Although the wait to get a table was rather uneventful, getting food was a different experience entirely. The wait staff was obviously frazzled by the massive amounts of people. I watched as my meal went past my table not once or twice but three times before the waitress finally figured out where the food really belonged. Yet for all the pandemonium, the wait staff seemed generally happy to be there. My waitress wore the look of uncontrolled stress across her face, yet managed to crack a few decent jokes in her “first time visitor” speech.

All right, moment of truth: the food. Red Robin boasts that they are the “world’s greatest gourmet burger maker,” which it proudly displays on a large neon sign across the entire dining room. The restaurant has a staggering 26 different kinds of burgers: anything from salmon to vegetarian to the traditional slaughtered bovine is fair game. The choices proved to be the most difficult part of the night, although the Royal Red Robin Burger was ruled out early due to a fried egg on top. (For those of you who don’t remember, I will not eat eggs in a chair, I will not eat them anywhere). Titles alone, though, don’t immediately establish credit, especially in this case.

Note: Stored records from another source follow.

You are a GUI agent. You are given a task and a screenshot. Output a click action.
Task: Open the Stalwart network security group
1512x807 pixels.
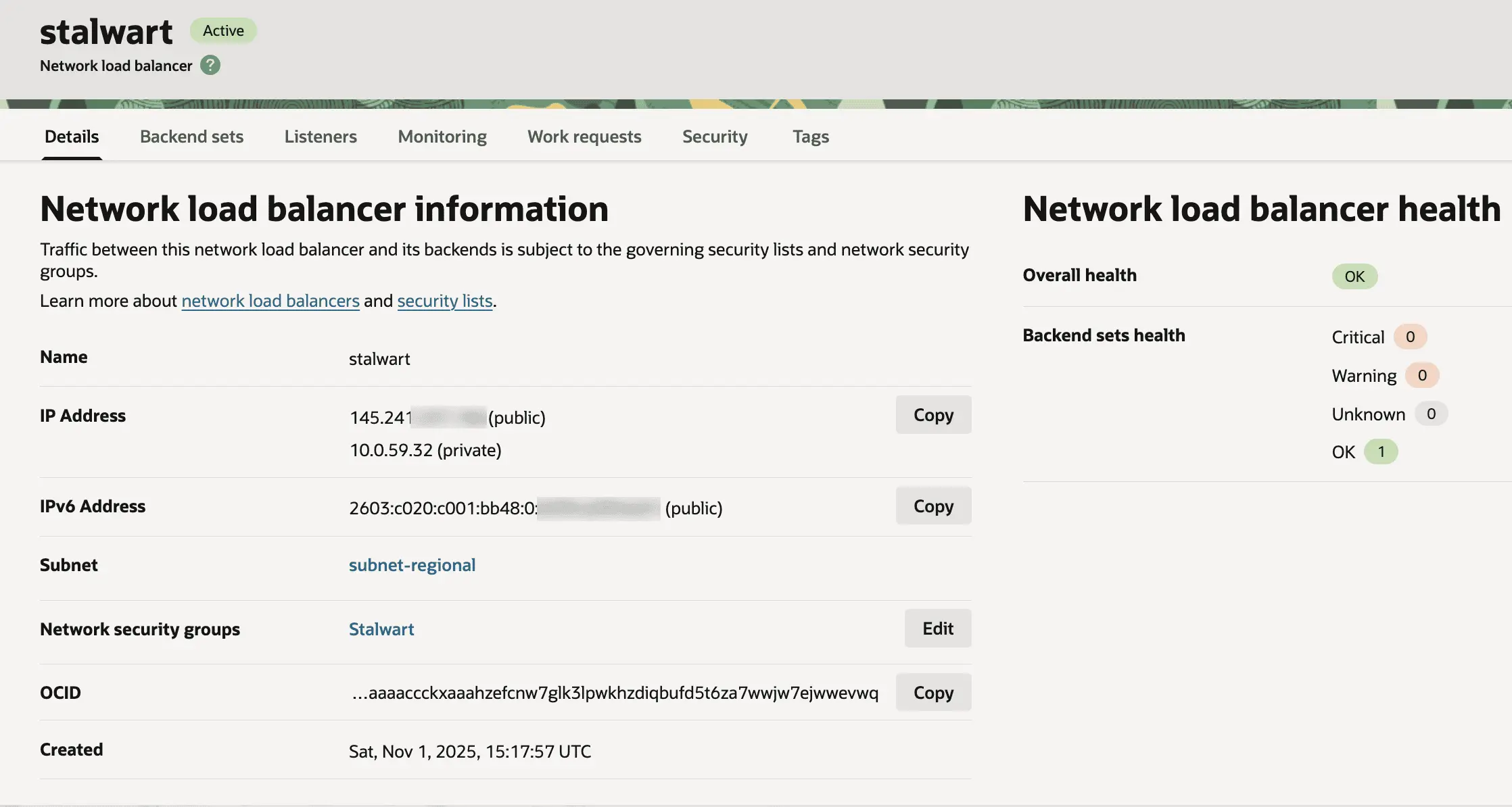(381, 629)
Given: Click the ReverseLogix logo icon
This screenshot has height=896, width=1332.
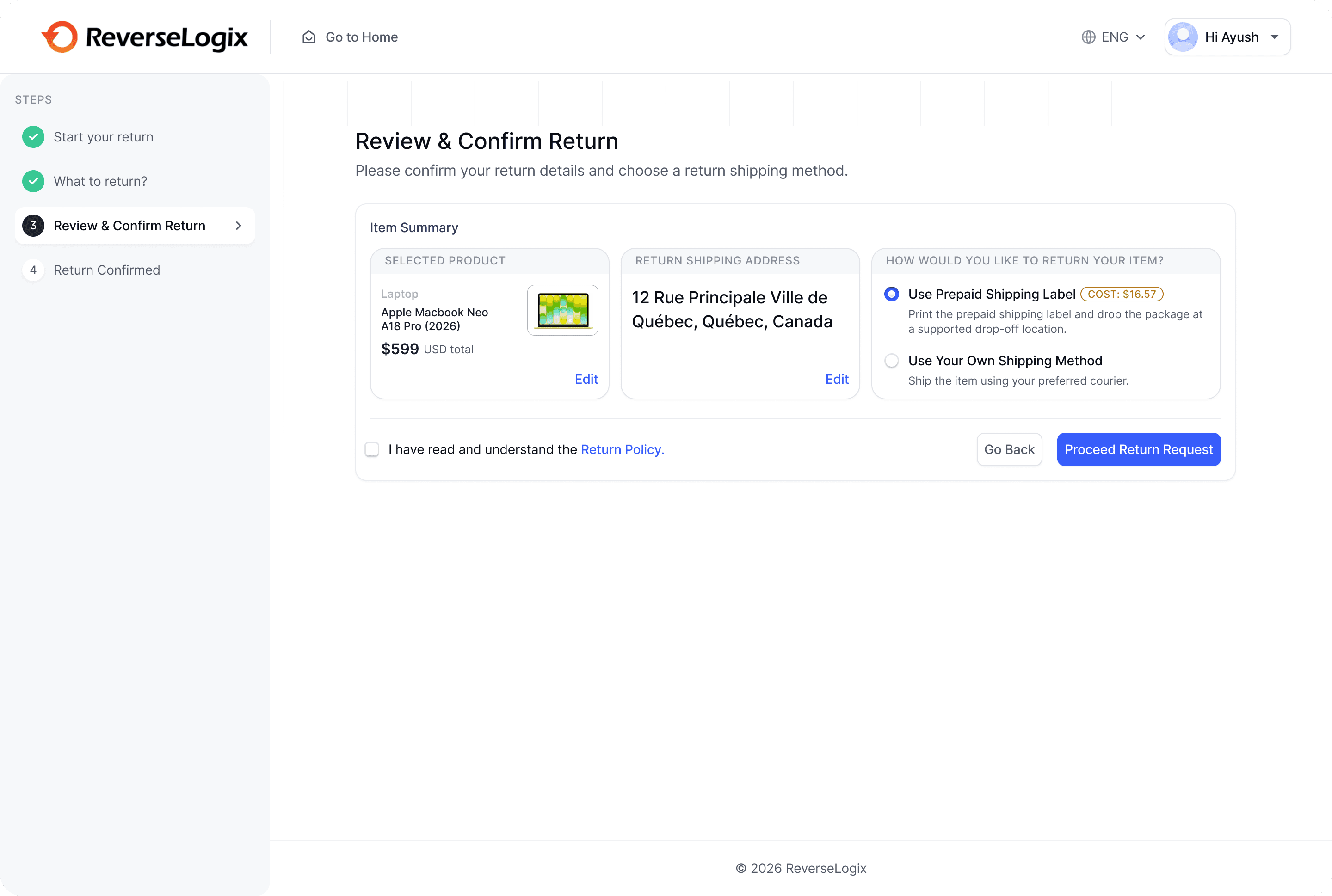Looking at the screenshot, I should tap(60, 37).

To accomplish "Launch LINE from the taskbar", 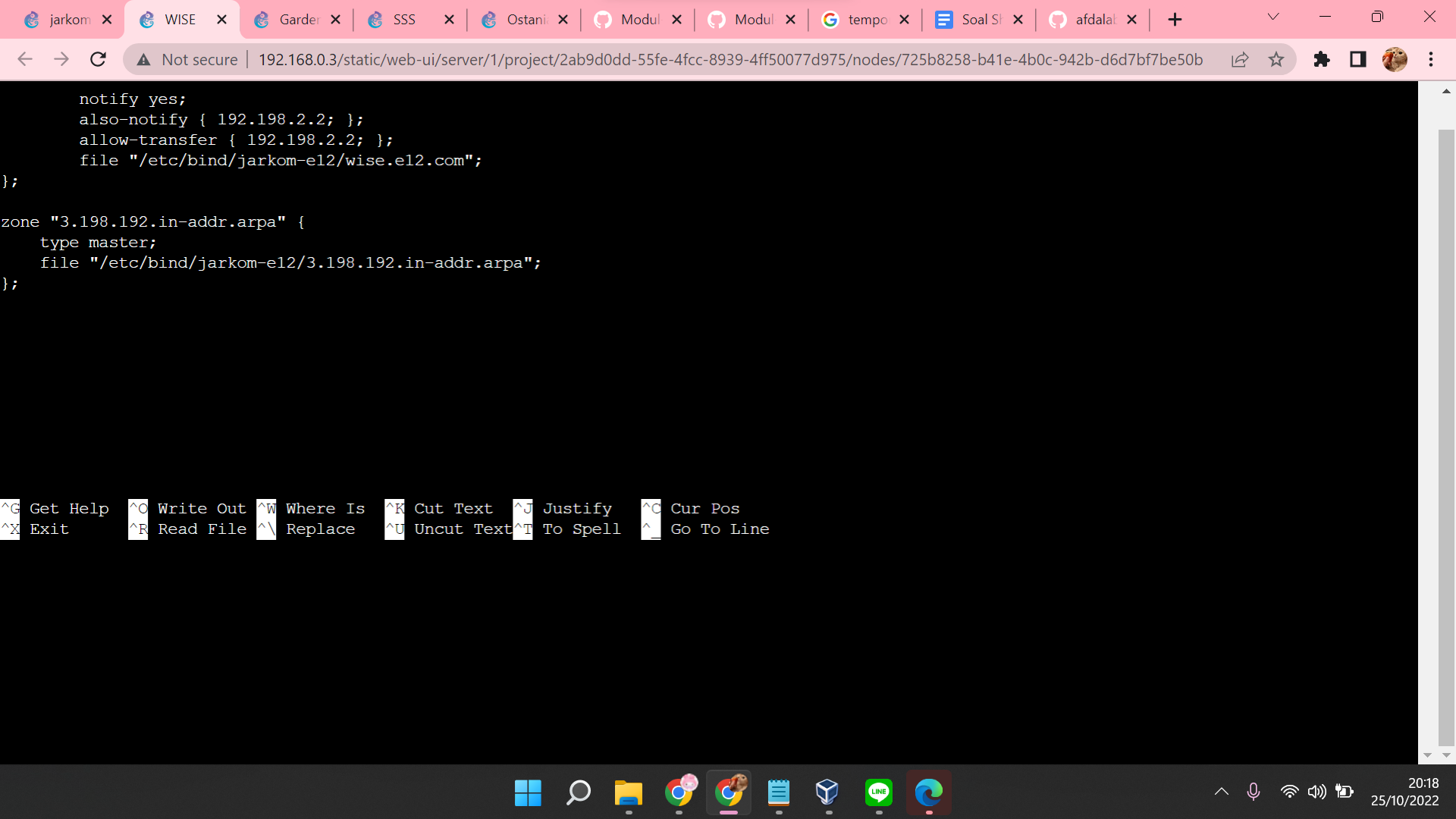I will pos(878,793).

“World’s greatest gourmet burger makers” they are not but “good gourmet burger makers” is a more accurate title. The size of the Whiskey River BBQ Burger was a bit of a disappointment, since for $8.99 the burger looked like it was grabbed from Hardee’s, which is also not necessarily a bad thing. The patty was small, about one third the size of any other burger found in a Red Robin-esque restaurant, but it was good. But it was topped with (gasp!) shredded lettuce, which is in my opinion the definition of poor quality. Red Robin also offers “Bottomless Fries” as a means to fill up the customer, but the fries looked like they came straight out of the Ore-Ida bag. In all honesty, $8.99 was about twice the price the burger deserved, but part of that might be due to grand opening jitters in the kitchen.

The rest of the food made up slightly for the disappointment of the burger, except for in the wallet. My date (a vegetarian) ordered the Gourmet Macaroni and Cheese, and I was impressed, since it combined American, Cheddar and of all things, goat cheese together. But the two best items came early: Towering Onion Rings and Freckled Lemonade. The onion rings were huge, stacked in a tower (thirteen onions stacked up does qualify as a tower, apparently) with some small gift from heaven called Campfire sauce, a spicy, smoky, beautiful culinary creation. And no words can describe my new love of Freckled Lemonade, except that the gods of the kitchen smile down upon this sugary confection, loaded with candied strawberries that taste like something in Willy Wonka’s forest o’ fun.

All in all, Red Robin is good, not great, but it was a really fun experience on a cold January evening. Hopefully, as Red Robin continues to build up its flock in Indiana, the service and quality will make the restaurant worthy of diving through glass.